Battlezone took 15 months to develop, from the beginning of design to production. Some features, like an erupting volcano on the horizon, went into the game because they were fun and there was time to do them, Mr. Rotberg said.

“Early in the game there is a lack of a sense of urgency,” he noted. “You can stroll around and blow tanks up or not. A modification would be to give you a goal other than blowing up tanks.”

“One of the reasons engineers worked for Atari instead of working for the Government or a corporation doing Government contracts was that [military] is not the kind of work we want to be doing.”

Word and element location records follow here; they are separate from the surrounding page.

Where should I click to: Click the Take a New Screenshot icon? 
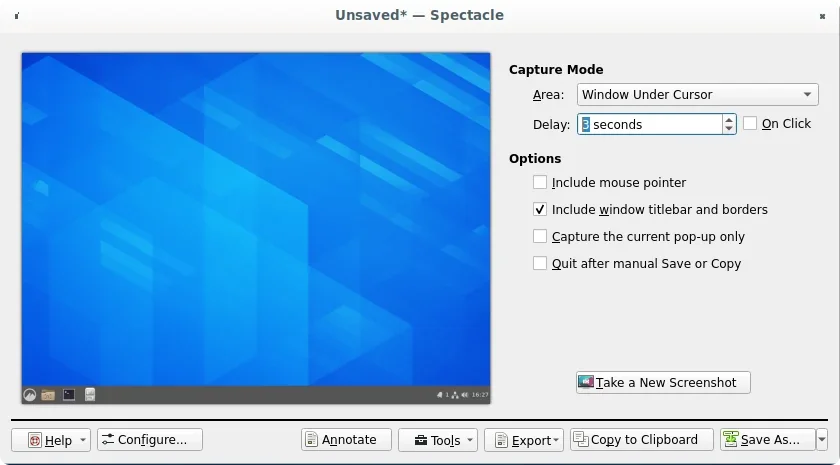click(x=586, y=382)
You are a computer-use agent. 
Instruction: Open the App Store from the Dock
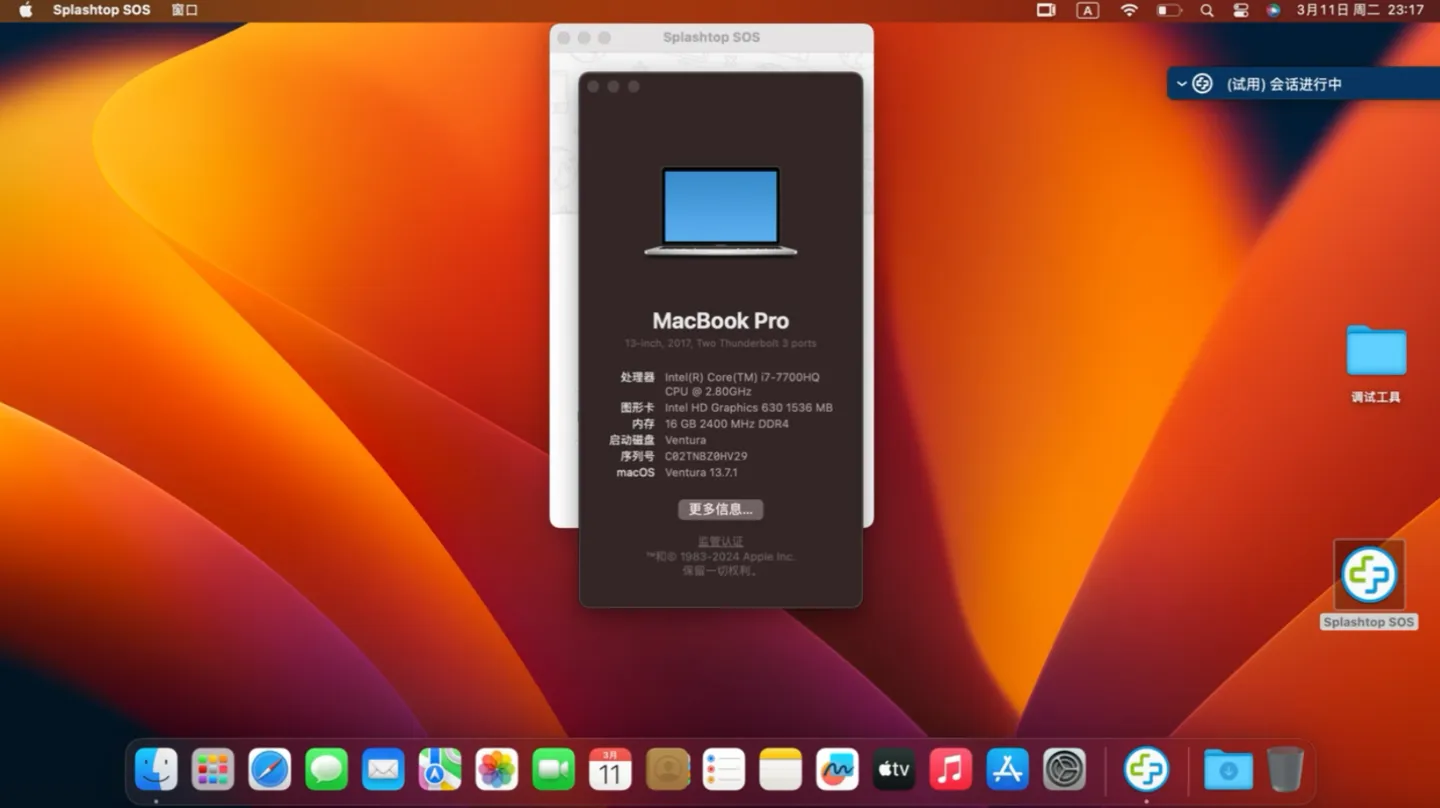coord(1006,770)
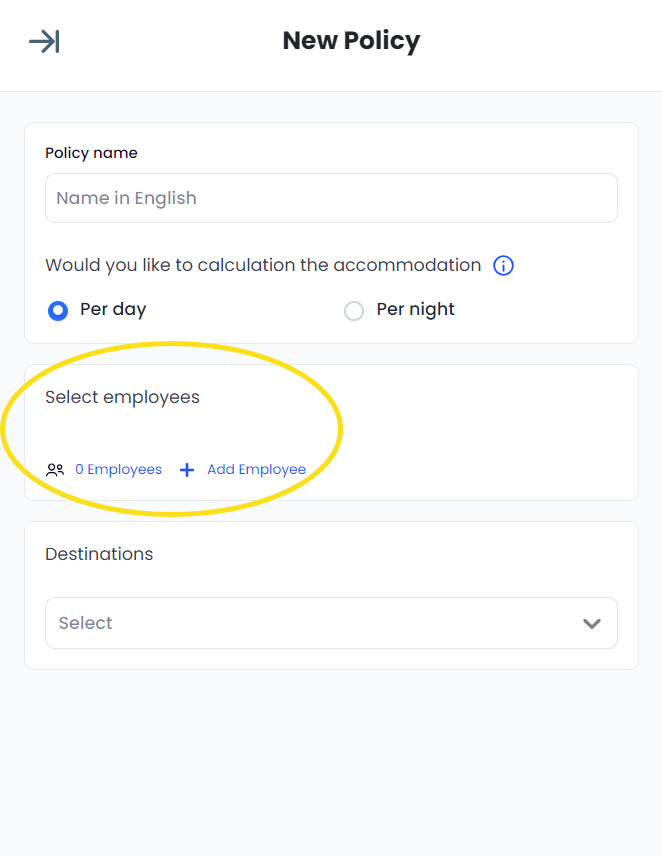Click the people icon beside 0 Employees

click(x=55, y=470)
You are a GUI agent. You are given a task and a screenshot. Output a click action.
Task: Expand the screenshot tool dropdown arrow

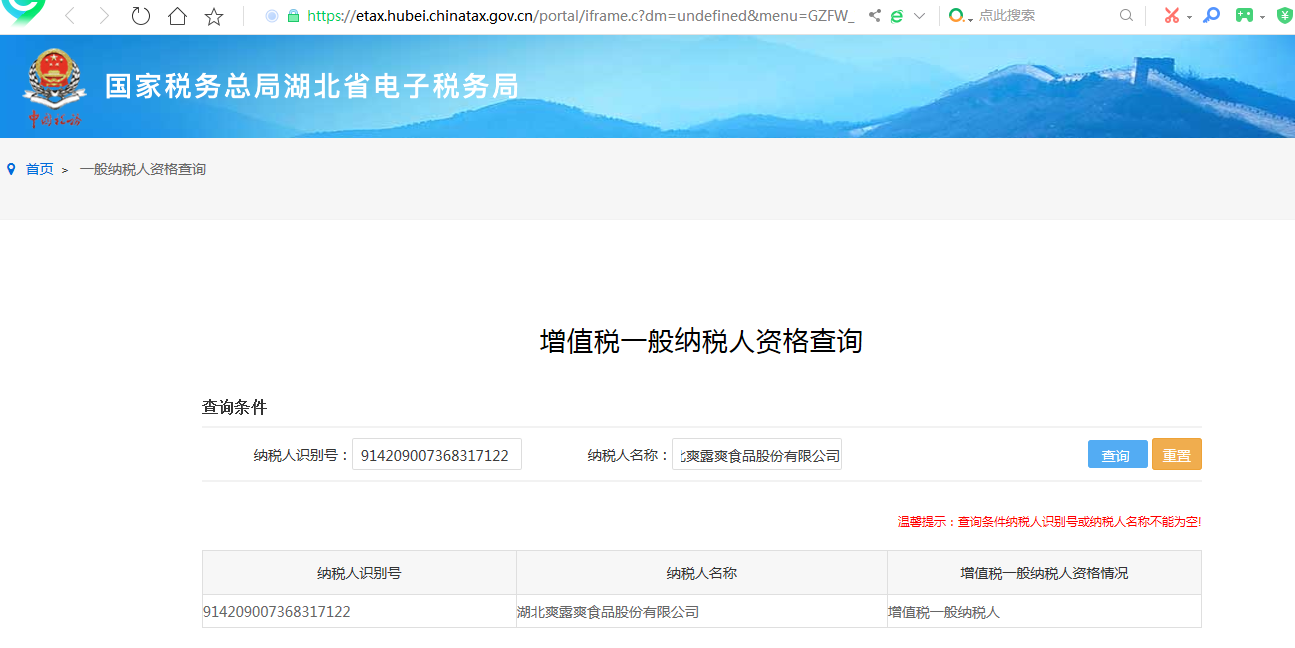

If he had the game to do over again with today’s technology, Mr. Rotberg said, he would change it even more: instead of a monochrome display, a color vector display could be used, and newer microprocessors and cheaper memory could add realism and complexity.

Mr. Rotberg did do a version of Battlezone with added realism and complexity, but only under duress. It is called Army Battlezone, and it features a rolling landscape and images of U.S. and Soviet tanks. A company under contract to the Army to find training uses for video games approached Atari just as Battlezone was going into production, Mr. Rotberg said. He related:

“They had no idea it existed, saw it in the lobby, and said, ‘That’s what we want.’ And someone at Atari said, ‘We could make it just what you want.’ This was in December. They said the Army was having a meeting of the training centers in March, could Atari make it to their specifications by then?

“I said I didn’t want anything to do with the project. I was vehemently against it, but it became readily apparent that there was no one else familiar enough with the software in Battlezone to make the modifications by March. We had a formal brainstorming session, and I got into a loud shouting match with Joe Robbins, then president of Atari’s coin-op division, about Army Battlezone. I felt one of the reasons engineers worked for Atari instead of working for the Government or for a corporation doing Government contracts was that it [military] is not the kind of work we want to be doing. And with talk about games being violent and molding the minds of children, it couldn’t possibly be good press.

“I ended up losing three months of my life, spending every waking minute at Atari, coming home at 1 a.m., going in at 6 a.m. The game got done.”